Les chiffres derrière le battage médiatique
Trois études de cas du rapport se démarquent. Les ingénieurs de Rakuten ont dirigé Claude Code vers vLLM, une base de code de 12,5 millions de lignes, pour implémenter une méthode d’extraction de vecteur d’activation. L’agent a fonctionné de manière autonome pendant sept heures et a atteint une précision numérique de 99,9 %.
Les équipes de TELUS ont créé plus de 13 000 solutions IA personnalisées tout en livrant du code d’ingénierie 30 % plus rapidement. La société affirme avoir économisé plus de 500 000 heures au total. Zapier rapporte une adoption de l’IA à 89 % dans toute leur organisation avec plus de 800 agents en fonctionnement interne.
Ce ne sont plus de petits programmes pilotes.
Ce qui change réellement
Le rapport identifie huit tendances réparties en trois catégories : les tendances fondamentales modifiant les flux de travail de développement, les tendances de capacité élargissant la fonctionnalité des agents, et les tendances d’impact influençant les résultats commerciaux.
Pour les équipes d’ingénierie, le changement pratique consiste à concentrer leur expertise sur l’architecture, la conception des systèmes et les décisions stratégiques plutôt que sur l’implémentation ligne par ligne. Moins de frappe, plus de direction.

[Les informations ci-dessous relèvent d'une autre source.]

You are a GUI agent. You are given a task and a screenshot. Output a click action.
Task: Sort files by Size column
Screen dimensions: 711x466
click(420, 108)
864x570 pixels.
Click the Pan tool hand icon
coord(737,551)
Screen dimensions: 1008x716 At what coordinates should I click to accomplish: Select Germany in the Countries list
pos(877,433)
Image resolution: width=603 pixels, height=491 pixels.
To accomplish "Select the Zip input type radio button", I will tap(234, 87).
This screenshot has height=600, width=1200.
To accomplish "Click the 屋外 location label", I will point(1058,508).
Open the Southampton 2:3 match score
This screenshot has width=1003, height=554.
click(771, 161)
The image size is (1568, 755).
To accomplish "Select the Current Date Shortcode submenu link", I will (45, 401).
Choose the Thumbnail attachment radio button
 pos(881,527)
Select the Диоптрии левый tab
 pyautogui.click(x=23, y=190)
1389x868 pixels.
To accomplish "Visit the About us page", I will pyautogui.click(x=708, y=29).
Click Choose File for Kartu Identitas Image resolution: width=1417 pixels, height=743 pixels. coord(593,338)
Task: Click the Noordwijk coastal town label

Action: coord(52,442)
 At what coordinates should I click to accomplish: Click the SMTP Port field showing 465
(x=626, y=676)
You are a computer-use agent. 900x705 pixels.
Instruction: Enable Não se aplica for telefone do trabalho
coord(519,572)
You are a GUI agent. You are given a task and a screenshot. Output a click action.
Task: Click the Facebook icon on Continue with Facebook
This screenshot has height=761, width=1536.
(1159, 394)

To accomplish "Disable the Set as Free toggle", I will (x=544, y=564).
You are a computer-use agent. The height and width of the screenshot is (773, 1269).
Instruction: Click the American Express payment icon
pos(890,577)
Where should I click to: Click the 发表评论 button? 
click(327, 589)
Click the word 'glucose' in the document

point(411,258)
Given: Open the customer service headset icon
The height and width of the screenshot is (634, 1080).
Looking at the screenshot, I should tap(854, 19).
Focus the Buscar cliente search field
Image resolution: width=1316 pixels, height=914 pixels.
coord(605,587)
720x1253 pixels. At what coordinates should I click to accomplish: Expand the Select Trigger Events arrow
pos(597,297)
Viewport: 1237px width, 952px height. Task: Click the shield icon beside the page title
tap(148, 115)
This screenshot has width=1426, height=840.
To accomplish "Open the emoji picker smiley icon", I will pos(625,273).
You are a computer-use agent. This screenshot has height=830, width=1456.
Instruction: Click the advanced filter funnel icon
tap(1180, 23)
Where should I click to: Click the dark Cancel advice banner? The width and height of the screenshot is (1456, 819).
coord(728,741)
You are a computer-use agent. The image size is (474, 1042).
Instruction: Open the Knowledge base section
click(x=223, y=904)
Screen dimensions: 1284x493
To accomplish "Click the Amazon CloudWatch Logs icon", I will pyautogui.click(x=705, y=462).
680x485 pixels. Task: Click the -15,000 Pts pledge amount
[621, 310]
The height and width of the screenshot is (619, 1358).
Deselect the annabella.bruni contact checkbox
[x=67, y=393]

Cela s’inscrit dans le mouvement plus large de l’industrie. Un rapport du 16 janvier a noté que les entreprises accumulant une dette technique importante ont du mal à tirer parti des bénéfices de l’IA — suggérant que les organisations ont besoin de bases de code propres avant que les agents puissent y opérer efficacement.
Quatre priorités pour 2026
Le rapport d’Anthropic met en avant quatre domaines nécessitant une attention immédiate : maîtriser la coordination multi-agent, augmenter la supervision humaine via la revue de code automatisée par l’IA, étendre les outils agentiques au-delà des équipes d’ingénierie, et intégrer l’architecture de sécurité dès le premier jour.
Ce dernier point est crucial. À mesure que les agents gagnent en autonomie sur des bases de code plus vastes, les vulnérabilités de sécurité pourraient se propager plus rapidement que ne peuvent les repérer les examinateurs humains. Le chiffre de 0-20 % de délégation complète suggère que la plupart des organisations en sont déjà conscientes.
Pour les projets crypto en particulier — où des bugs dans les contrats intelligents peuvent vider les trésoreries du jour au lendemain — la conclusion « collaboration, pas délégation » devrait guider la façon dont les équipes adoptent ces outils. Les gains de vitesse ne signifient rien si un agent introduit une faille exploitable.